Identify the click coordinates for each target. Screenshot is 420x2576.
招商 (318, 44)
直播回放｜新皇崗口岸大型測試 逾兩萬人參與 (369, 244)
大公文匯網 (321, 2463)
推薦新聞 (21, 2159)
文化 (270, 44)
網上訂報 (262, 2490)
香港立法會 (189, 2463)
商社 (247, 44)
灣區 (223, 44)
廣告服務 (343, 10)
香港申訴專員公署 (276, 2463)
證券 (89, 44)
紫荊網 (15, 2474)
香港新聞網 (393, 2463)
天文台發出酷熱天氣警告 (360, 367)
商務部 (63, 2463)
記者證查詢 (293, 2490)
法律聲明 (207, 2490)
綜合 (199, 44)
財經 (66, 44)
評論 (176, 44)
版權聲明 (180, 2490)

================

■ WORK INSTRUCTIONS ■
Copy out each line of the material and keep every word unchanged.

■ SOLUTION FOR THIS TASK ■
Identify the click coordinates for each target. Screenshot is 420x2576.
招商 (318, 44)
直播回放｜新皇崗口岸大型測試 逾兩萬人參與 (369, 244)
大公文匯網 (321, 2463)
推薦新聞 (21, 2159)
文化 (270, 44)
網上訂報 (262, 2490)
香港立法會 (189, 2463)
商社 (247, 44)
灣區 (223, 44)
廣告服務 (343, 10)
香港申訴專員公署 (276, 2463)
證券 (89, 44)
紫荊網 (15, 2474)
香港新聞網 (393, 2463)
天文台發出酷熱天氣警告 (360, 367)
商務部 (63, 2463)
記者證查詢 (293, 2490)
法律聲明 (207, 2490)
綜合 (199, 44)
財經 (66, 44)
評論 (176, 44)
版權聲明 (180, 2490)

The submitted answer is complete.